José Saramago: irreperável perda
Por Pedro Fernandes
Abro este blog ainda marcado pelo imenso vazio que se fez no início desta manhã e que se expandiu com a leitura em sites e jornais diversos agora há pouco. Chorei a morte de José Saramago como se tivesse perdido um pai. É o leitor-admirador, sem as amarras do leitor-crítico, quem fala. Minha relação com a pessoa José Saramago se deu pela sua obra, afinal nunca fui um leitor guiado primeiro pelo efeito tiete do escritor. Também cumpro bem minha recusa pela moda ou o lugar do fã. Todo fanatismo, ele próprio concordaria, é cego e burro.

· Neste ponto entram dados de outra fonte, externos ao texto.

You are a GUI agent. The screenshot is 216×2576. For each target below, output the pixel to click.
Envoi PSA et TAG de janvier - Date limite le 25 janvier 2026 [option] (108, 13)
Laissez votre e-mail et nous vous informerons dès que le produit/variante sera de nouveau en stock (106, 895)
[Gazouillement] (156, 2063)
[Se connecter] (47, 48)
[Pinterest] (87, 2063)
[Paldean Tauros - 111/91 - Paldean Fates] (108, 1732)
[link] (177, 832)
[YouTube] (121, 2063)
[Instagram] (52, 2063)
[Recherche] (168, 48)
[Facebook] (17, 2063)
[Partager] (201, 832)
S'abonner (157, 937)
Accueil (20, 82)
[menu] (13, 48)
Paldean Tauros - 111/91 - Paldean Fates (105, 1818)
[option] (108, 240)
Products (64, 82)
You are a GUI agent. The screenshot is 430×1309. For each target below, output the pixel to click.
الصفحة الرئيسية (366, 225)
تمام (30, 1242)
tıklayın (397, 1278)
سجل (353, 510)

Com Saramago, por através da obra e do seu pensamento dialogamos; sim, porque o escritor português foi dos que acreditaram sobre a impossibilidade de separar a pessoa civil do escritor pessoa do autor da obra. Um e outro, dizia, estão implicados. E justo por essa razão, e pelo cuidado que sempre teve em lidar com toda sorte de questões sobre a comunidade humana, ele me era, como para muitos, certo porta-voz para o mundo porque tinha a capacidade de dizer sobre as nossas inquietudes com a vantagem de ocupar o lugar de projeção que ocupava.

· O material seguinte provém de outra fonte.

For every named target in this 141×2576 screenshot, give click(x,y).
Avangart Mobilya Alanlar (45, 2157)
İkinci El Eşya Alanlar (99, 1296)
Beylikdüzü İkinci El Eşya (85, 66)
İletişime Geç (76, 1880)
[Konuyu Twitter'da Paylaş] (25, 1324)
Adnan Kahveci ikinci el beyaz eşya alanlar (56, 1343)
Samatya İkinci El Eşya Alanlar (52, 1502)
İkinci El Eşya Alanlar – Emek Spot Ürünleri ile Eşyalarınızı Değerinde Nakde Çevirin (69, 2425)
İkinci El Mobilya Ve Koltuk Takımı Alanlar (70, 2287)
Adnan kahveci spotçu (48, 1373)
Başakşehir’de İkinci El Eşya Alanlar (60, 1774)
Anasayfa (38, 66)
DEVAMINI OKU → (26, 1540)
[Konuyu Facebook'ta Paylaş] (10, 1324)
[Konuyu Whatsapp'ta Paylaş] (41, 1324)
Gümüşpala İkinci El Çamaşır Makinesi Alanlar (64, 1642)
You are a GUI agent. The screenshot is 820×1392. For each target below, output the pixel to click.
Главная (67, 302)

A razão de ter mudado a cor do plano de fundo do blog, trocando a alegria vibrante do amarelo já conhecida dos leitores pelo tom da ausência de cor justifica-se pela ausência de alguém que me era caro. Porque com o escritor existiu o que lutou incansavelmente contra a hipocrisia e a injustiça humanas, que apontou sobre o fatalismo da nossa civilização, observando com lucidez as fissuras dos seus pilares e não porque sonhasse substituir este mundo por outro, mas, porque preferia que o mundo não fosse menos igual para uns e mais igual para outros.
Não tenho dúvidas de que o mundo está um pouco mais pobre hoje; perdeu uma de suas vozes mais ativas e um de seus pensamentos mais necessários. Ficou uma obra, ficou um pensamento, são legados para os vivos. O blog ficará de negro até o dia 20 de junho, quando, em Portugal, as cinzas de seu corpo voltarem a sua terra.
Olho de cima da ribanceira a corrente que mal se move, a água quase estagnada, e absurdamente imagino que tudo voltaria a ser o que foi se nela pudesse voltar a mergulhar a minha nudez da infância, se pudesse retomar nas mãos que tenho hoje a longa e húmida vara ou os sonoros remos de antanho, impelir, sobre a lisa pele da água, o barco rústico que conduziu até às fronteiras do sonho um certo ser que flui e deixei encalhado algures no tempo
José Saramago, As pequenas memórias
* 16 de novembro de 1922, Azinhaga, Golegã
- 18 de junho de 2010, Lanzarote
Comentários
A morte de Saramago é um prenúncio do silêncio grito que ainda estridente dizia não, as atitudes mesquinhas da humanidade protagonizada, por exemplo,por nomes como Jorge W. Bush.
Resta a nós. Alimentarmo-nos com a seiva doce das idéias desse pensador que o eternizam, já que a ciência não conseguiu ainda uma fórmula de eternidade para a matéria.
Eis que a essência de Saramago foi lançada e mesmo que a sua morte enquanto matéria possa servi de alívio para muitos, sua eternidade com a arte da palavra, que sempre manejou muito bem, continuará gritando e incomodando.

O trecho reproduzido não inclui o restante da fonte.